+++ PASSAGE
Archive for February, 2008

Two OpenGL Optimizations

Wednesday, February 20th, 2008

In the last week, I’ve been working on optimizing E15 for speed and efficiency. So far I’ve implemented two ways to increase performance: texture tiling and frustrum culling. I’ll start with texture tiling.

Texture Tiling

We were using non power-of-two (POT) textures in E15, since they are supported, and it makes everything easy since source images for our textures don’t necessarily come in POT. For most images, this is fine, since they are small and manageable. With OpenGL 2.1, most things work with non POT. Performance issues arise when you have large textures, in our case rendering web pages. When web pages get turned into a bitmap, they become huge. Blogs are especially large, easily reach 15,000 pixels high. Of course these textures are too large for OpenGL, and so we decided to go back to POT and tile the images by subdividing them in multiple textures applied to multiple quads.
++++++
+++ DATA SHOWN
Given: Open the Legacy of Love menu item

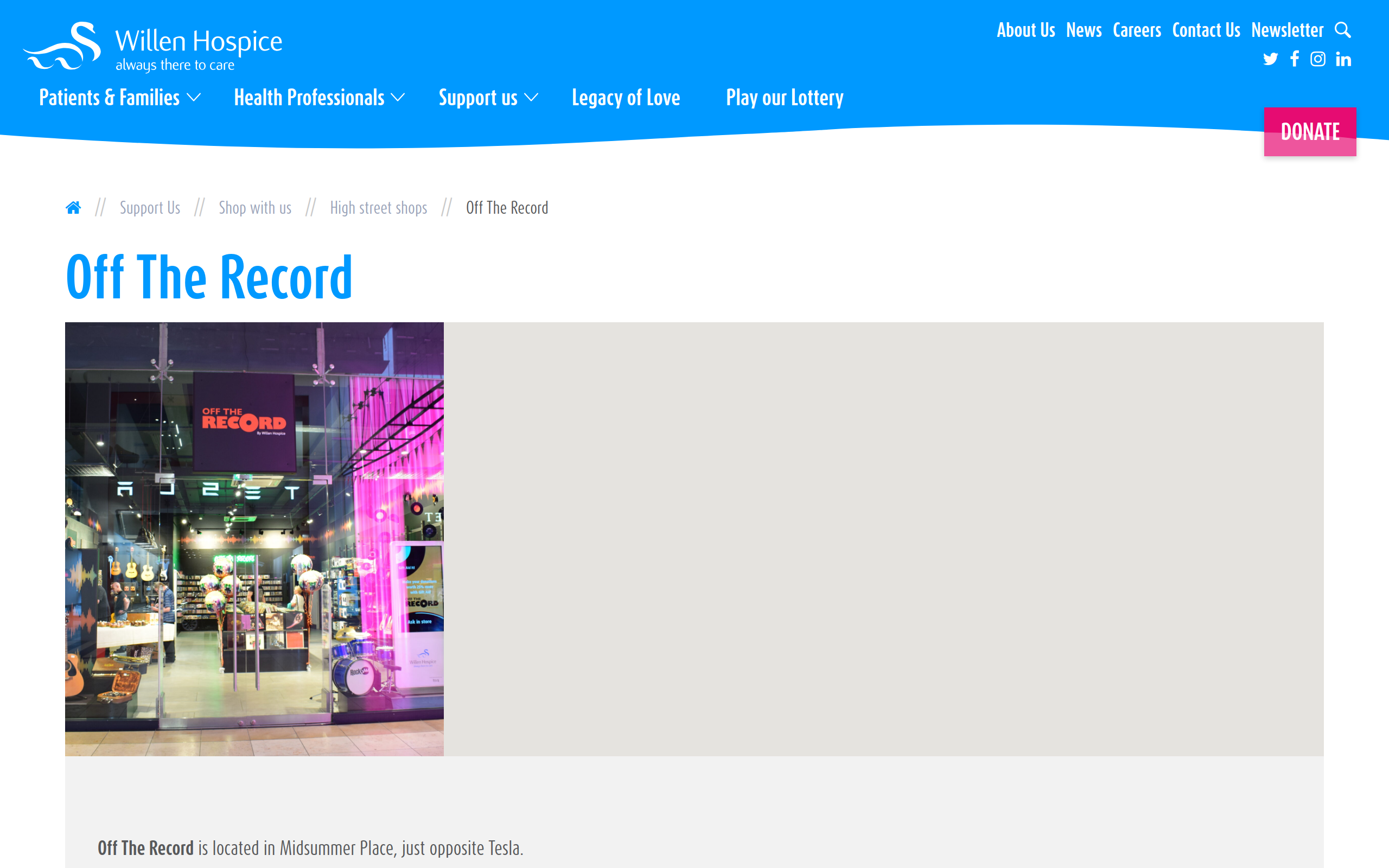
++++++
+++ DATA SHOWN
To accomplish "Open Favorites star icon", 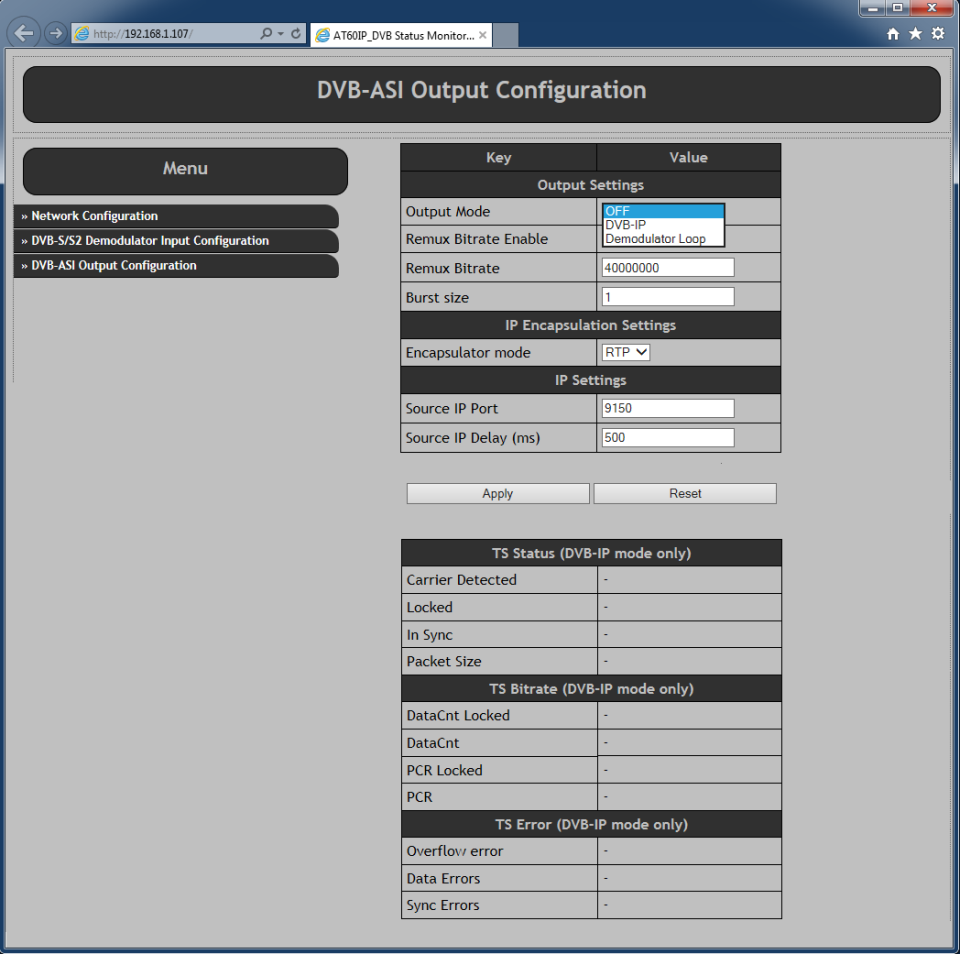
++++++
* [TO BE DONE]:
1 > In the OpenGL optimization post, how tall can blogs easily become when rendered as bitmaps?
2 > Take the OpenGL optimization post further, beginning after its final sentence.
The entries come from a source separate from the OpenGL optimization post.

* [WRITTEN ANSWERS]:
1 > They easily reach 15,000 pixels high.

2 >
Going back to POT was a good move, since on the ATI X1900 it seems hardware mipmaps are only supported with POT (so originally we where using gluBuildMipmap). Implementing this was relatively straight forward. Here’s what needs to get done:

  1. Obtain texture, then create a new image with the next largest POT dimension.
  2. Create new image by placing original image onto the new image.
  3. Create textures by subdividing image with predefined tile size.

All images are supplied as a CGImageRef, so I implemented a new method that will go through and accomplish the above task. It is pretty simple. You pass a CGImageRef and tile size and it will return an array of OpenGL texture ids.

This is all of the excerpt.